[Materials provided — start]

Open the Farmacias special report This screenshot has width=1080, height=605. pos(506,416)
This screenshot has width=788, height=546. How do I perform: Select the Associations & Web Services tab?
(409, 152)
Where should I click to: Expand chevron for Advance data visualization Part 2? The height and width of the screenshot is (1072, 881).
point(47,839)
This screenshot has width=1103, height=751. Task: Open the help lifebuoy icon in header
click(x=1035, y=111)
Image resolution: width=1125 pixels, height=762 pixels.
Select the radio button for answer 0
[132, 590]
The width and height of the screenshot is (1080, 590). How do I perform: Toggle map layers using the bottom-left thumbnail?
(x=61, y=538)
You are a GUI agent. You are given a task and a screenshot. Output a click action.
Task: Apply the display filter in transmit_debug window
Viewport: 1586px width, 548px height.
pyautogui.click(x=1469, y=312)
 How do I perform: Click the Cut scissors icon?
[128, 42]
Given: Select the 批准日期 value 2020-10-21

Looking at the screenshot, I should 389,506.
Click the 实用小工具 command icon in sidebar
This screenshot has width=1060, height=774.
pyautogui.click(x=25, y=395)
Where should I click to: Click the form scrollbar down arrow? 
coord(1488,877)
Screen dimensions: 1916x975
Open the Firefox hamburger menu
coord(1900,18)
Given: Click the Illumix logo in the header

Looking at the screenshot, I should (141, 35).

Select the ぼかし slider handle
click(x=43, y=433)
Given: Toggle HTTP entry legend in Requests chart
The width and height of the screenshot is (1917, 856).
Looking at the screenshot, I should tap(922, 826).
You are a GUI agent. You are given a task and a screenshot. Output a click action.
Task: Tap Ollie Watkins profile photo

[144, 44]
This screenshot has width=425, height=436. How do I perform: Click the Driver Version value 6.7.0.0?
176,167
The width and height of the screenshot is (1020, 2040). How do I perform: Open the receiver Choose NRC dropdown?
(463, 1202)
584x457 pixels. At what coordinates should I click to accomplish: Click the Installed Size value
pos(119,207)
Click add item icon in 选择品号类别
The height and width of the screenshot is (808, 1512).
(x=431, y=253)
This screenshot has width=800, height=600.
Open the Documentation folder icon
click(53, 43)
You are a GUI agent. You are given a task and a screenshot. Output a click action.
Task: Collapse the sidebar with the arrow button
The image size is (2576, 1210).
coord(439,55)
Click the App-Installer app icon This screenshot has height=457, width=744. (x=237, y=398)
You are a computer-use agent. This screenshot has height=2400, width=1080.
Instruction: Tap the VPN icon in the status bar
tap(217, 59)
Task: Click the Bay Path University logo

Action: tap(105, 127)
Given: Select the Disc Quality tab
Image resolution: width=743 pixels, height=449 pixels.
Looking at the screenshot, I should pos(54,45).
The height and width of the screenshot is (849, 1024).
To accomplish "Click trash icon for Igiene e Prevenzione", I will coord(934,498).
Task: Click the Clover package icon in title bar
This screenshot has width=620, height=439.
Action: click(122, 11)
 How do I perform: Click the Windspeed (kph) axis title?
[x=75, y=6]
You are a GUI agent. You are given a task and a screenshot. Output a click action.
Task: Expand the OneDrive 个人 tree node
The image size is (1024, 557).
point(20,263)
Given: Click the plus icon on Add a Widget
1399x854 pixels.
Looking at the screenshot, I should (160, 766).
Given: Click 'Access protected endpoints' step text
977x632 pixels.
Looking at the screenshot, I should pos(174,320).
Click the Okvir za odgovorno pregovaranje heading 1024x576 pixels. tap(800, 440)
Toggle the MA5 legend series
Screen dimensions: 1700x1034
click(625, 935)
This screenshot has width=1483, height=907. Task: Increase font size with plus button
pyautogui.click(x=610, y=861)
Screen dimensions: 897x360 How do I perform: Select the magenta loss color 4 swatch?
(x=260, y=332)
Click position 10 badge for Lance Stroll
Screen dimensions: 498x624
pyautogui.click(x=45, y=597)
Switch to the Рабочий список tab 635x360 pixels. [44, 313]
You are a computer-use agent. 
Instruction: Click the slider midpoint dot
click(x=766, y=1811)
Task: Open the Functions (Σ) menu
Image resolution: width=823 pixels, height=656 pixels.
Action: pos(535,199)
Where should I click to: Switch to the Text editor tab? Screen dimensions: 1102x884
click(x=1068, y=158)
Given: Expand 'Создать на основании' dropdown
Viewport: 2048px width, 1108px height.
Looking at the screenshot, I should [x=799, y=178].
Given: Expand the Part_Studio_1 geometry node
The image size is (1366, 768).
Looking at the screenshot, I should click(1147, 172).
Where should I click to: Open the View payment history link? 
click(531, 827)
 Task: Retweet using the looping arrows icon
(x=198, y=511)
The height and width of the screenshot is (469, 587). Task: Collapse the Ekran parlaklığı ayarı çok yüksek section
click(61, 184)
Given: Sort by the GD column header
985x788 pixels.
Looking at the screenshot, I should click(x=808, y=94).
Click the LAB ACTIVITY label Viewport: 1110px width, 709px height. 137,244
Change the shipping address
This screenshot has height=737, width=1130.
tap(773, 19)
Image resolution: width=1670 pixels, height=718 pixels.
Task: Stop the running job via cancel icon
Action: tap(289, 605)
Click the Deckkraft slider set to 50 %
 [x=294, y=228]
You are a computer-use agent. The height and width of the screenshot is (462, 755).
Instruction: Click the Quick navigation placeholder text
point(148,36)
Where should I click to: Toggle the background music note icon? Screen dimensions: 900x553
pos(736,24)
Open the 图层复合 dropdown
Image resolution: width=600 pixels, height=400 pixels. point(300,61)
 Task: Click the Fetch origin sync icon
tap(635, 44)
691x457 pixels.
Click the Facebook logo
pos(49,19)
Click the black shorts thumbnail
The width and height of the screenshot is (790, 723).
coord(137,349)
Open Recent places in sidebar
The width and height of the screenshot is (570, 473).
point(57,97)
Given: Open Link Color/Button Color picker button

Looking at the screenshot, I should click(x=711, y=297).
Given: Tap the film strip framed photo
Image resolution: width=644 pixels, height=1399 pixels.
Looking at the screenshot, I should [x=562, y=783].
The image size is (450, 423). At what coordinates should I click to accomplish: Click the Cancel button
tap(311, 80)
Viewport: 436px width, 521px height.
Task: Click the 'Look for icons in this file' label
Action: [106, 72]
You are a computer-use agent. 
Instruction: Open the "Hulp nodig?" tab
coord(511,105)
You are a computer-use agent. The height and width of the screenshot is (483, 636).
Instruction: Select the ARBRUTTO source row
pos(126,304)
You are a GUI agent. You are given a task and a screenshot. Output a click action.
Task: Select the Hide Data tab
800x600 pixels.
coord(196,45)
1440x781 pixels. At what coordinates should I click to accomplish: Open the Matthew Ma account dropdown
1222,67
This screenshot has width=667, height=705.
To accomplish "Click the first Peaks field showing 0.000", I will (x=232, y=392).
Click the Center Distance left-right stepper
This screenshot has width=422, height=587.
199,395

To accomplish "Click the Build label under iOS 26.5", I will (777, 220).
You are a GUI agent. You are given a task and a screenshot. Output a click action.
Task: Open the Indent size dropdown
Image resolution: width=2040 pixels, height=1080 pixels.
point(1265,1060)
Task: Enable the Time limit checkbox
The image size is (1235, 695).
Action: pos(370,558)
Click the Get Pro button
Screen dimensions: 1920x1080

[Materials provided — finish]

> **Work item**
Please copy the lines in the records above between the one holding "Viewport: 1586px width, 548px height." and the one holding "The height and width of the screenshot is (849, 1024).", inclusive, exactly and with no other line.

> **Result of this exercise**
Viewport: 1586px width, 548px height.
pyautogui.click(x=1469, y=312)
 How do I perform: Click the Cut scissors icon?
[128, 42]
Given: Select the 批准日期 value 2020-10-21

Looking at the screenshot, I should 389,506.
Click the 实用小工具 command icon in sidebar
This screenshot has width=1060, height=774.
pyautogui.click(x=25, y=395)
Where should I click to: Click the form scrollbar down arrow? 
coord(1488,877)
Screen dimensions: 1916x975
Open the Firefox hamburger menu
coord(1900,18)
Given: Click the Illumix logo in the header

Looking at the screenshot, I should (141, 35).

Select the ぼかし slider handle
click(x=43, y=433)
Given: Toggle HTTP entry legend in Requests chart
The width and height of the screenshot is (1917, 856).
Looking at the screenshot, I should tap(922, 826).
You are a GUI agent. You are given a task and a screenshot. Output a click action.
Task: Tap Ollie Watkins profile photo

[144, 44]
This screenshot has width=425, height=436. How do I perform: Click the Driver Version value 6.7.0.0?
176,167
The width and height of the screenshot is (1020, 2040). How do I perform: Open the receiver Choose NRC dropdown?
(463, 1202)
584x457 pixels. At what coordinates should I click to accomplish: Click the Installed Size value
pos(119,207)
Click add item icon in 选择品号类别
The height and width of the screenshot is (808, 1512).
(x=431, y=253)
This screenshot has width=800, height=600.
Open the Documentation folder icon
click(53, 43)
You are a GUI agent. You are given a task and a screenshot. Output a click action.
Task: Collapse the sidebar with the arrow button
The image size is (2576, 1210).
coord(439,55)
Click the App-Installer app icon This screenshot has height=457, width=744. (x=237, y=398)
You are a computer-use agent. This screenshot has height=2400, width=1080.
Instruction: Tap the VPN icon in the status bar
tap(217, 59)
Task: Click the Bay Path University logo

Action: tap(105, 127)
Given: Select the Disc Quality tab
Image resolution: width=743 pixels, height=449 pixels.
Looking at the screenshot, I should pos(54,45).
The height and width of the screenshot is (849, 1024).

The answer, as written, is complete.